Render every line of the items below as a numbered list, skipping any blank lines. Leave the pictures out.
==== Data rows ====
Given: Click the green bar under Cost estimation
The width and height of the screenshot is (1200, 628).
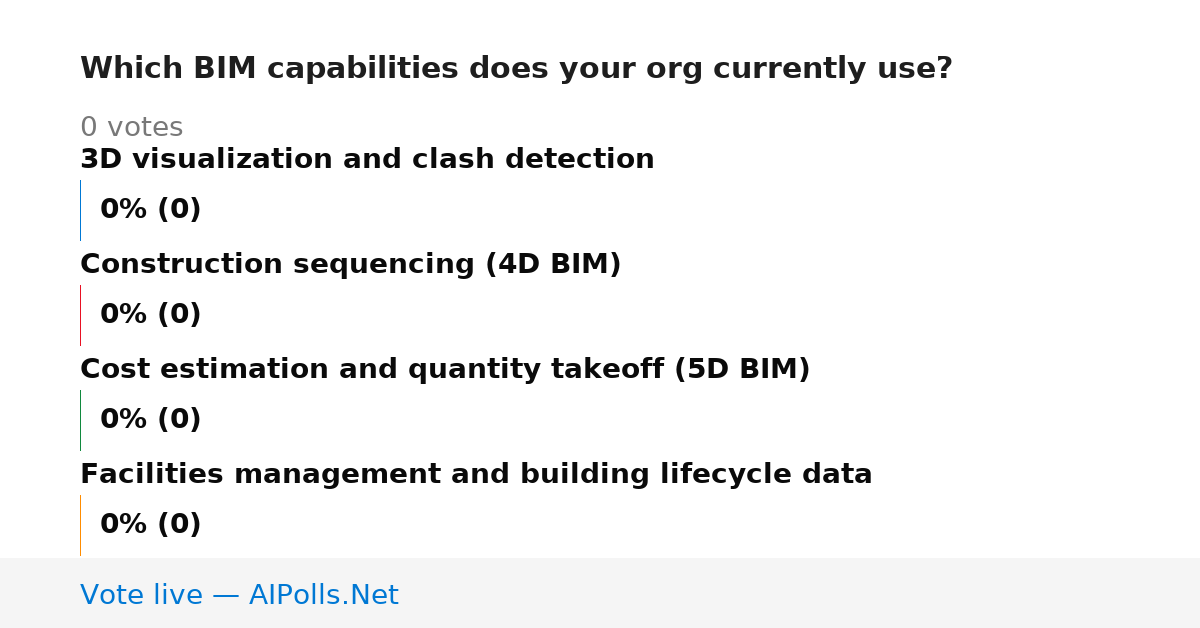Looking at the screenshot, I should click(81, 420).
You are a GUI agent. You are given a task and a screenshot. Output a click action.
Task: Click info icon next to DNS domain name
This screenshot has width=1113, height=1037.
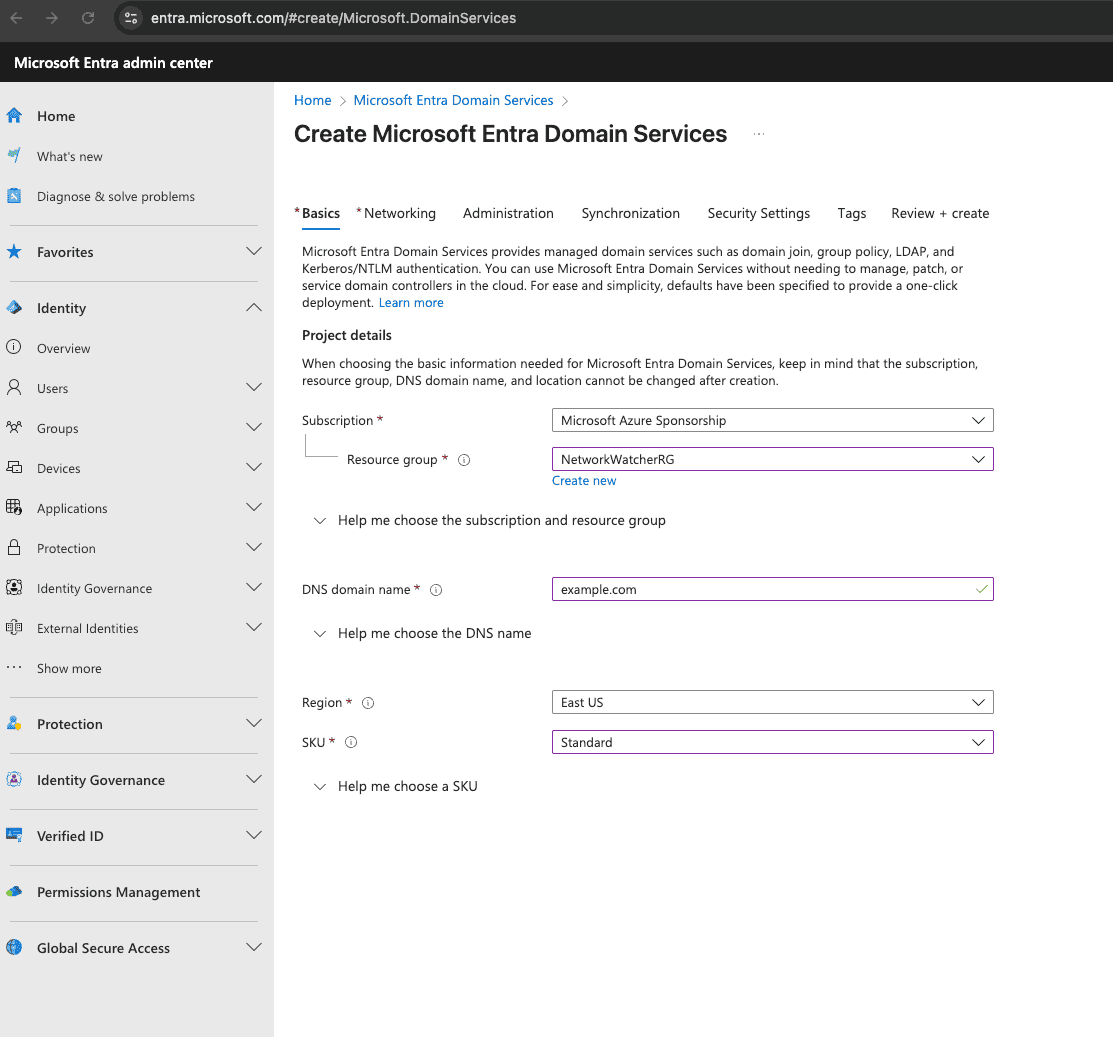pos(436,590)
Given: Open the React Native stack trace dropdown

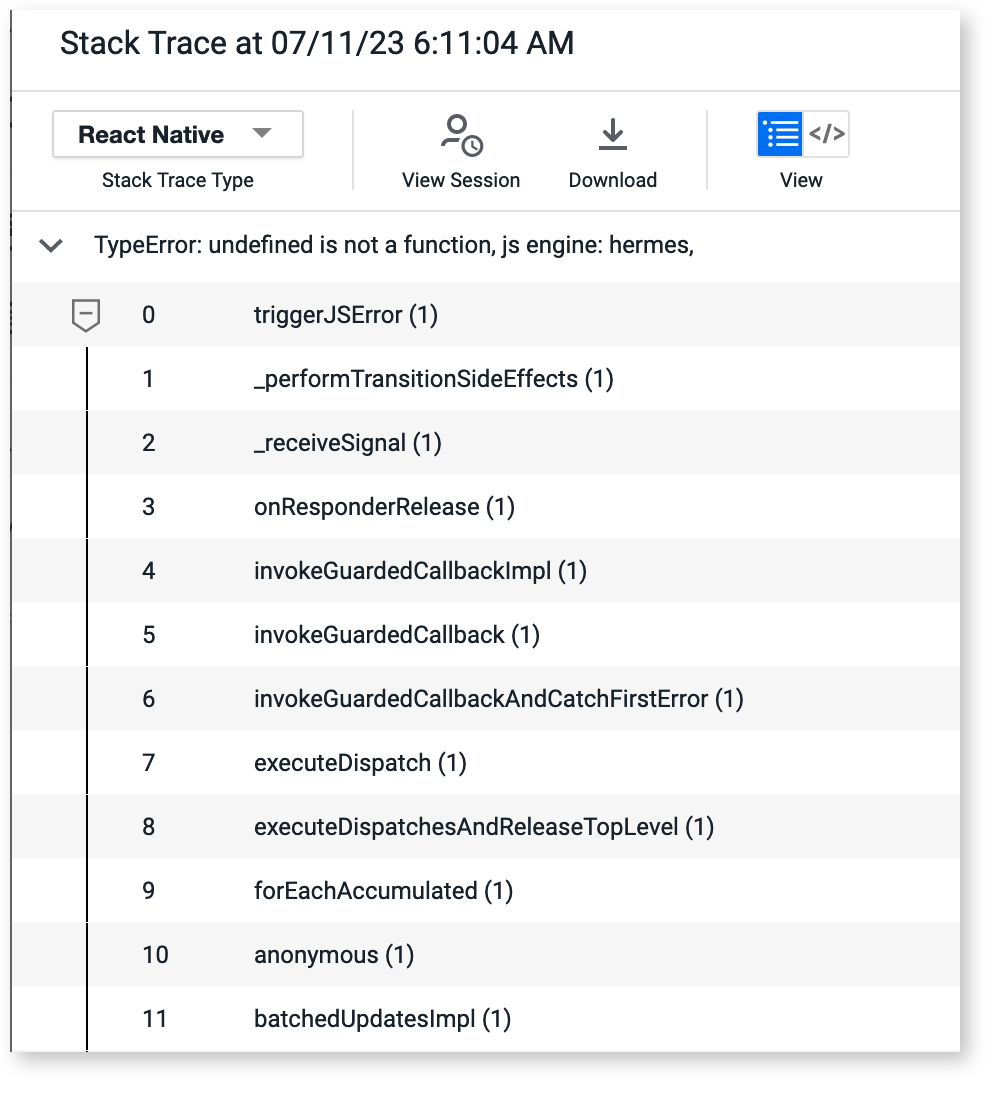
====
- Answer in full
1. Given: Click the green bar under Cost estimation
2. The width and height of the screenshot is (1200, 628).
3. Looking at the screenshot, I should click(81, 420).
4. You are a GUI agent. You are given a task and a screenshot. Output a click action.
5. Task: Click info icon next to DNS domain name
6. This screenshot has width=1113, height=1037.
7. pos(436,590)
8. Given: Open the React Native stack trace dropdown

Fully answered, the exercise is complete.